> _Job_
Reproduce the film review below word for word, everything from "Set in the final" down to "from his plight.".

> _Excerpted text_
==============================
WW2 drama about German soldier who impersonates a captain blends the beautiful with the monstrous and raises moral questions about our passivity as viewers - on VoD on Monday, October 1st

The sounds of laboured breathing disrupt the peaceful image of an empty field. From the opening of Robert Schwentke’s The Captain, we are introduced to a man facing desperate circumstances. We witness the film’s protagonist Willi Herold (Max Hubacher), pursued by his compatriots, the sound of a horn striking up the parallels of blood sport, the jeep and bullets in place of the horses and hounds. In this moment the contemplation of the violence man has brought upon God’s garden is evoked.

Set in the final two weeks of World War II, Herold, a young German soldier fleeing for his life comes across an abandoned vehicle on the roadside, inside of which is a Nazi captain’s uniform. Presented with this opportunity, our protagonist begins his impersonation of an officer that soon sees him take on a monstrous persona. It is a choice that brings him closer to those he is trying to flee, than an escape from his plight.
==============================
(Records from a pointing dataset)
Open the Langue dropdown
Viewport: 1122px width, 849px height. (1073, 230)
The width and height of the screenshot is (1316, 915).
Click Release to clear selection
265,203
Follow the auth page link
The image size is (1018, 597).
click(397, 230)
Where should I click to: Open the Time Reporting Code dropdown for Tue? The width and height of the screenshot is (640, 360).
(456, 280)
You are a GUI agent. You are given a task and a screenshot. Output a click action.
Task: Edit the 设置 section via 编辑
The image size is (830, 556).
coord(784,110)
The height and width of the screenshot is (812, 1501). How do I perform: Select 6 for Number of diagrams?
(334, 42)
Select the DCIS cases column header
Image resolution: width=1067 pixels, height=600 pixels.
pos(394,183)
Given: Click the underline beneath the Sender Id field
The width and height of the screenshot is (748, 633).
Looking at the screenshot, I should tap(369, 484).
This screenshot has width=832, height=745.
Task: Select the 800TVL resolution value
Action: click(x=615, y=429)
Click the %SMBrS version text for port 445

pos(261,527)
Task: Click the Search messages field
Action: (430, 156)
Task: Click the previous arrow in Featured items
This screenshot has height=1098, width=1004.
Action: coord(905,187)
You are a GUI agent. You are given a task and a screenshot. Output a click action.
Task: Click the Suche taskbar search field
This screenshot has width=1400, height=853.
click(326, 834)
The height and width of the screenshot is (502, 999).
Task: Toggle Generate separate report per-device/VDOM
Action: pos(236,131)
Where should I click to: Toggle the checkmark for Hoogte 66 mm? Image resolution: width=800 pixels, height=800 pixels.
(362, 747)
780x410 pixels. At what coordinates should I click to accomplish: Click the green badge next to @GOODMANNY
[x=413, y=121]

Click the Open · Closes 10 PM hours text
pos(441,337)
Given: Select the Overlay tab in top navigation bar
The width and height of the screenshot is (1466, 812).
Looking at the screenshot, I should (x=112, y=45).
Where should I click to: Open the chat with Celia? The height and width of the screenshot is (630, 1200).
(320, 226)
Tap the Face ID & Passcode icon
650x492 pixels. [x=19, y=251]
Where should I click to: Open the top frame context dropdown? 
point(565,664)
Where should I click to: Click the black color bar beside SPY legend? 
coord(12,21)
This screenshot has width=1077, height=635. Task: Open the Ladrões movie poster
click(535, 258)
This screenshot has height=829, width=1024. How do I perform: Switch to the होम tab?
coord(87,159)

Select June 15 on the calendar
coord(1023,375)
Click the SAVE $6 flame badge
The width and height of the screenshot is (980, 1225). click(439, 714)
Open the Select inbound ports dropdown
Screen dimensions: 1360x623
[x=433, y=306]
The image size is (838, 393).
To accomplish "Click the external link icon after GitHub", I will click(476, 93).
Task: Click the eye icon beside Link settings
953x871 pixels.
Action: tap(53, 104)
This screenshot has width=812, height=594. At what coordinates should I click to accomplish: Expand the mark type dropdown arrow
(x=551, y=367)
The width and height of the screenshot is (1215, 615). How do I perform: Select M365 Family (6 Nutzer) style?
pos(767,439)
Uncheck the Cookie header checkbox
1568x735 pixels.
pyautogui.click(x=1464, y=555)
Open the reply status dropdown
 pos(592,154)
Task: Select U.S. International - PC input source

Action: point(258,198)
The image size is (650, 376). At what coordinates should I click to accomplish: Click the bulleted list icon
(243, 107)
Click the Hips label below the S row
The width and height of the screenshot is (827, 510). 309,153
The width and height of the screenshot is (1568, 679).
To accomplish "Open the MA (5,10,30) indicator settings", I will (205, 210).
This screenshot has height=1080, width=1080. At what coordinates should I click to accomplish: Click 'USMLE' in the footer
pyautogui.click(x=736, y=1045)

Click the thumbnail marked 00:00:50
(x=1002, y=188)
==============================
> _Correct output_
Set in the final two weeks of World War II, Herold, a young German soldier fleeing for his life comes across an abandoned vehicle on the roadside, inside of which is a Nazi captain’s uniform. Presented with this opportunity, our protagonist begins his impersonation of an officer that soon sees him take on a monstrous persona. It is a choice that brings him closer to those he is trying to flee, than an escape from his plight.